Miller premiered “Three Thousand Years of Longing” over the weekend at the Cannes Film Festival, the culmination of a journey that began 20 years earlier when Miller first read the story of Ess Bayat, on which the film is based, “The Jinn.” In the Nightingale’s Eye”.

But it was only when “Fury Road”—the friction over profits from Miller’s operatic action opus—opened a window that the time for “three thousand years of longing” came.

“After we wrote it, it was really a question of when to do it,” said Miller, along with its stars Idris Elba and Tilda Swinton, shortly before the film’s premiere at Cannes. Warner Bros. on ‘Fury Road’ and that meant, we could bring it to the fore.

Most of the Cannes festival spectators were on the edge of their seats at the unveiling of the “Three Thousand Years of Longing”. What will Miller think this time? Can the 77-year-old filmmaker match the inspiring thrill of “Mad Max: Fury Road”?

The film, which Miller is preparing to reunite with the prequel “Furiosa,” made its stellar premiere at Cannes seven years ago, amassing a handful of Oscars, $374 million in box office receipts, and best-of-the-century There was a spot on the list. ,

The answer, it turns out, is a singular mix of fantasy epic and room-piece drama that gets to the heart of Miller’s own feelings about storytelling. The film, which MGM will release on August 31, was written by Miller and his daughter, first time screenwriter Augusta Gore. In it, Swinton plays Alithia Binny, a storyteller who is visiting Turkey for a convention about how science has changed mythology.

When Alithia buys an old bottle at the Grand Bazaar and rubs it in the sink of her hotel, a wish-fulfilling genie (Elba) is seen filling the room. A long and intimate conversation ensues, in which he tells her about his previous masters over the past 3,000 years. Using computer-generated imagery, Miller mixes mythology and the modern world in a contemplative, history-expanding fairy tale that believes solemnly in magic.

“There are some people who are great storytellers who can do it as a performance,” Miller says. “I know I struggle with it.

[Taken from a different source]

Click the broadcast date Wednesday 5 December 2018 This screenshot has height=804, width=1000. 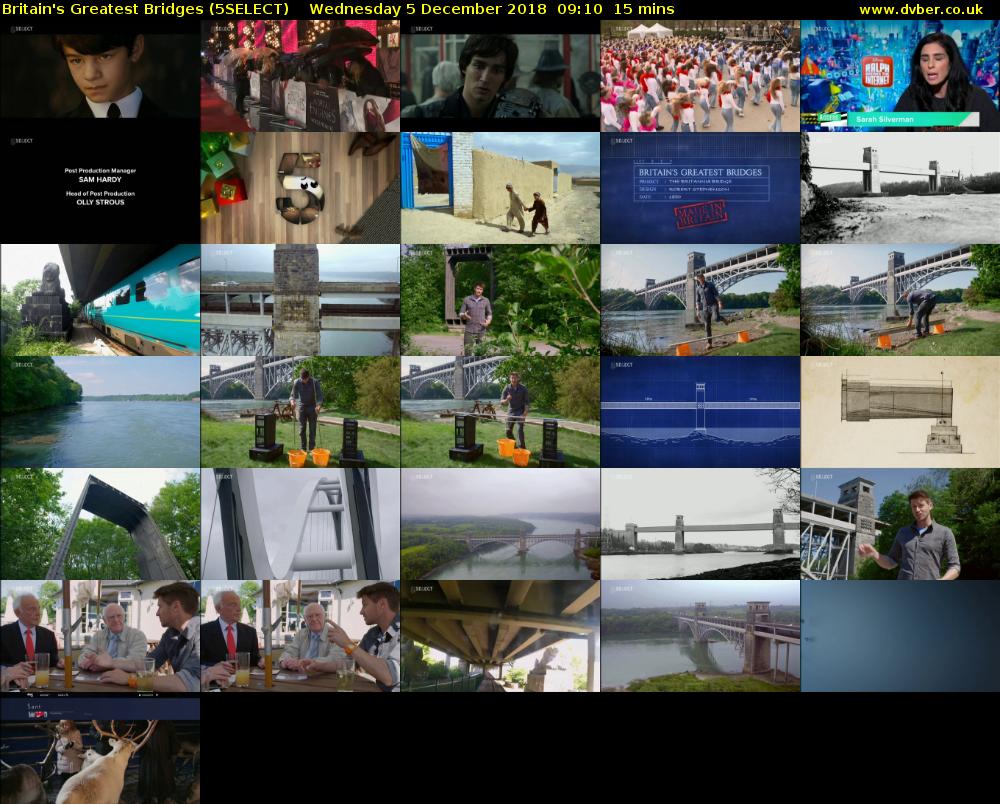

I can’t get up and tell a smooth story well. But I can do it in the ultra-slow motion of telling a film, where I can see every detail of it, I think of every rhythm.”

Miller reunited with several of his “Fury Road” collaborators, including cinematographer John Seeley, editor Margaret Sixel and composer Tom Holkenborg. But the director felt that in some ways “Three Thousand Years of Longing” was “anti-Mad Max” — talkative where “Fury Road” was wordless, spanning epochs rather than real time.

Responses have been mixed to the “longing of three thousand years”, but some have questioned its ambition or its specificity.

And whatever eras there are, the film reaches to this day. The pandemic is seen late in the film in scenes where the background actors are wearing masks. The production of the film was also dramatically shaped by the pandemic. Miller relied on CGI and his native Australia for the bulk of the film, having moved from shooting in a range of international locations.

“When we started talking about this film, it felt so right,” Swinton says. “But now, this year, it’s even more. And I think it’ll be even more next. That tendency of yours for the wind, that’s going to run and run. It’s like the seed one sows is. ”

For Miller, “Three Thousand Years of Longing” isn’t just so far—it’s beyond.

“It’s a very relevant story,” Miller says. “It’s like a metal detector or a Geiger counter, when something actually activates it. You go: ‘Oh, there’s a rich seam somewhere in here.'”

“Time will tell if enough things are going on in this for others to respond. You expect the story to be someone else’s and everyone’s,” he said.